## What to do
Each line below that holds the word "address" counts once; state the total number of such lines and nothing else.

## Records from a collection
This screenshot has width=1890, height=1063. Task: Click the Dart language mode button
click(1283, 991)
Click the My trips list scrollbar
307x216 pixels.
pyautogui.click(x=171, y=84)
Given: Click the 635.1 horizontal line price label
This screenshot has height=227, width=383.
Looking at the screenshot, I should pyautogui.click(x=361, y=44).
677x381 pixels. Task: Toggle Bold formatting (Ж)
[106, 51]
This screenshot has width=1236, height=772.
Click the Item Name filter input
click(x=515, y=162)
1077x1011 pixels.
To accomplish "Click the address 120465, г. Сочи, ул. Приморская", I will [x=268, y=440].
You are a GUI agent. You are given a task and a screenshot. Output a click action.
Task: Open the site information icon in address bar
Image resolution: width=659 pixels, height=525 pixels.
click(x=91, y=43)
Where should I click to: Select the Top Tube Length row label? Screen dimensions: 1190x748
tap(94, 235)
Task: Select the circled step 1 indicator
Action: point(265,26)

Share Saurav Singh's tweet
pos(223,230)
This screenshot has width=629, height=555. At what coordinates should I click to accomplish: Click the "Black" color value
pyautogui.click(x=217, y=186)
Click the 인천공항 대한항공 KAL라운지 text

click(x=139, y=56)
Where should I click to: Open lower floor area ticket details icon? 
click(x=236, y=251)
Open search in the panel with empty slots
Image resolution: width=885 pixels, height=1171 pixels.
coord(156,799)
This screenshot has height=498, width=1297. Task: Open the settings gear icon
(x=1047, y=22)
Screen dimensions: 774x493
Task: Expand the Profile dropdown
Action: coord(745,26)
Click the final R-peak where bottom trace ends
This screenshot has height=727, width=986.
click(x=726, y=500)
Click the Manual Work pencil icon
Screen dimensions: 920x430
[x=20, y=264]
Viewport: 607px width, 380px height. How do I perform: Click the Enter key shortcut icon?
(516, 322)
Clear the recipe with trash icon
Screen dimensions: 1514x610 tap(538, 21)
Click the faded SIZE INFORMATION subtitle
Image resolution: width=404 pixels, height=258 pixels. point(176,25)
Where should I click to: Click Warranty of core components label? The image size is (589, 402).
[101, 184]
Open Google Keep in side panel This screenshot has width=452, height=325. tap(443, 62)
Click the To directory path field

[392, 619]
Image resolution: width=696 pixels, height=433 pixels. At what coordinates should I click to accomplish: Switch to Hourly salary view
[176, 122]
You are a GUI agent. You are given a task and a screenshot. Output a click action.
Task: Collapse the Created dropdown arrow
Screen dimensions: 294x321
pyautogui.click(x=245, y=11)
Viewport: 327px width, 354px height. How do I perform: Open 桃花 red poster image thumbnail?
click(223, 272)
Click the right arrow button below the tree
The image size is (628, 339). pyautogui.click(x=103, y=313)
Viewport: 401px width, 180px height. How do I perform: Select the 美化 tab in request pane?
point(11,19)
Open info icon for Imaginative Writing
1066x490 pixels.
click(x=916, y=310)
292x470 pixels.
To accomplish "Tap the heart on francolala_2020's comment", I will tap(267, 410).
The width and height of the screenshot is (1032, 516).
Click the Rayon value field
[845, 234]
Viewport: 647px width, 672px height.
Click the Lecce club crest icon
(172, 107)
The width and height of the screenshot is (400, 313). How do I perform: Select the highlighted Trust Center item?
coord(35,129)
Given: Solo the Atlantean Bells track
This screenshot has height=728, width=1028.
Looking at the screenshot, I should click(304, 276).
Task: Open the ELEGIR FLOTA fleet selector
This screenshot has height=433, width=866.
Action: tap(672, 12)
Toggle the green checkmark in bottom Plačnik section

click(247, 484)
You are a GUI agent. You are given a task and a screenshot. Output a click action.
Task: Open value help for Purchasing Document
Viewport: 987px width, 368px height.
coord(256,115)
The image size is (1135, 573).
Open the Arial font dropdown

## Result for this task
2